Sylvia Dyakova and her son, Dean, took selfies behind the home plate. Originally from Bulgaria, but living in California since her son was a baby, Sylvia Dyakova said she was filled with enormous pride in being able to see the coronation of her son’s academic achievement.
“Education has always been a priority in our family, so he worked hard over the years,” she said. “It’s the huge feeling that each of the parents has when you see your child achieve something great.”
Her son graduated with a degree in computer science and economics and recently got a new job as a software engineer in a financial technology company.
The sun had barely risen over Fenway Park on Saturday morning when members of Northeastern’s Class of 2021 began arriving, more than two hours before the start of the first ceremony.
Brian Beggan, who graduated as a chemical engineer, came early because he is president of the pep band, which plays both day’s ceremonies, the culmination of an academic year marked by the COVID-19 pandemic, and the resistance of Northeastern society in confronting it.
“My feeling of going upstairs and seeing everything at Fenway made it strike at once,” he said. “Today is the day it really happens.
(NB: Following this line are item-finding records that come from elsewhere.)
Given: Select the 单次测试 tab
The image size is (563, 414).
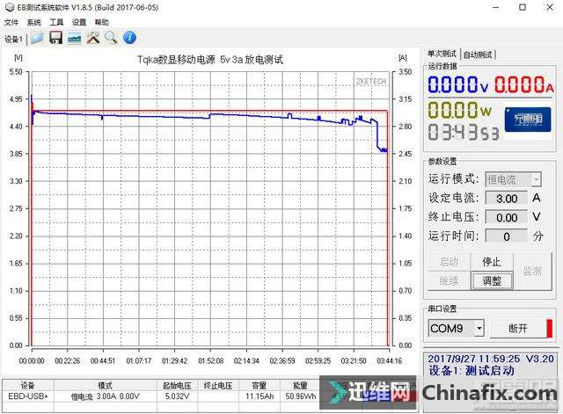Looking at the screenshot, I should coord(443,54).
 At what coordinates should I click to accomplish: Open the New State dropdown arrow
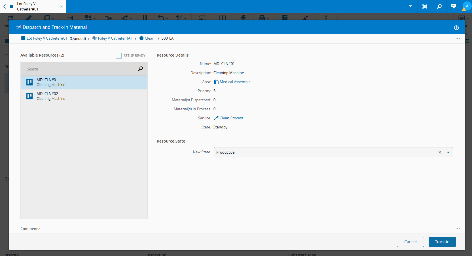coord(448,152)
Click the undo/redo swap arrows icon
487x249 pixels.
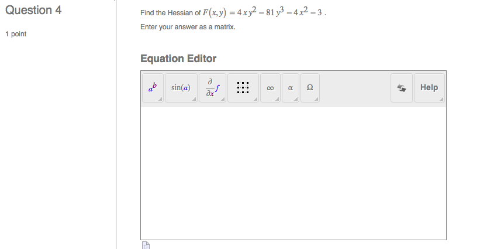(x=401, y=88)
I’m going to go from here to a college education. ”
With his ugly trombone over a few seats, Beggan said he was happy to have an early start, so he could take on the meaning the day before the first ceremony begins.
Beggan starts a full-time engineering position at the same company in Massachusetts where he made a previous collaboration.
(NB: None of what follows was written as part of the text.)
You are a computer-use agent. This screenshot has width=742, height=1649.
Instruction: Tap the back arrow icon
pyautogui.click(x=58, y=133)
Senior Allison Noble also plays an instrument in the ceremony. She is a French horn player in the wind ensemble. Noble, a major in marine biology, will not be far from the northeast when she graduates. She is on the Plus One master’s program. She plans to work before pursuing a doctorate.
Now that the big day is here, Noble says she’s happy to have a personal upgrade during the pandemic. Some colleges in the Boston area have chosen external ceremonies.
“I am very happy that they made a very big effort to have a personal ceremony for us, which is very much appreciated.”
Hershy Kulkarni and Matt McLaughlin had not seen each other in person in over a year. Kulkarni, who graduated with a bachelor’s degree in administration, was completely distant in the last year and took virtual classes from Chicago. “It’s good to be back in Boston,” he said, greeting McLaughlin and getting his bachelor’s degree in economics, with his eyes smiling over his mask and an elbow bump.
Another reunion of sorts occurred when Elif Coskun and Tucker Spencer-Wallace arrived. The couple met during the first year course and coordinated the initial plans to be able to graduate as well.
After spending the entire year taking classes online, Spencer-Wallace, who has a bachelor’s degree in mechanical engineering and a master’s degree in engineering, says that “not being able to celebrate in our bedrooms and instead in a historic place like Fenway Park [is] proof that we can still be students in a way. ”
Just minutes after the Fenway Park staff shouted at each other, “We’re open!” Natalie Hall sat in her seat. Behavioral exams and neuroscience had never been to Fenway before ceremonies for the beginning, and she and her father wanted to make sure their arrival went smoothly. Her mother had a livestream show with family members nearby.
“It feels a little surreal” that the four years are over, she said.
For Danielle Guibord and her father Ron, arriving early at Fenway Park was an opportunity to soak up the sights and sounds of a significant occasion at one of their favorite places. “We are very big Red Sox fans. We have been at stake for a while, said the psychologist. “It’s nice to make more memories here.”
Guilbord is not the first in her family to graduate from Northeastern. Her grandfather completed his degree by attending night classes and was unable to attend his own inaugural ceremonies. “I told him I was graduating for both of us,” Guilbord said.